Source records -
******************************
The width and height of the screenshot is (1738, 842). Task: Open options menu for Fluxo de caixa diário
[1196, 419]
******************************
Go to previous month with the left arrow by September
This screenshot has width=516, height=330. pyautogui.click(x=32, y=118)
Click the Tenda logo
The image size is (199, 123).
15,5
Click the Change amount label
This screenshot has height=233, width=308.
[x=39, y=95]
******************************
To do -
Copy the stretch of records from the line that contains "Go to previous" through the line that contains "[x=39, y=95]", character for character, with both ends included.

Solved exercise -
Go to previous month with the left arrow by September
This screenshot has width=516, height=330. pyautogui.click(x=32, y=118)
Click the Tenda logo
The image size is (199, 123).
15,5
Click the Change amount label
This screenshot has height=233, width=308.
[x=39, y=95]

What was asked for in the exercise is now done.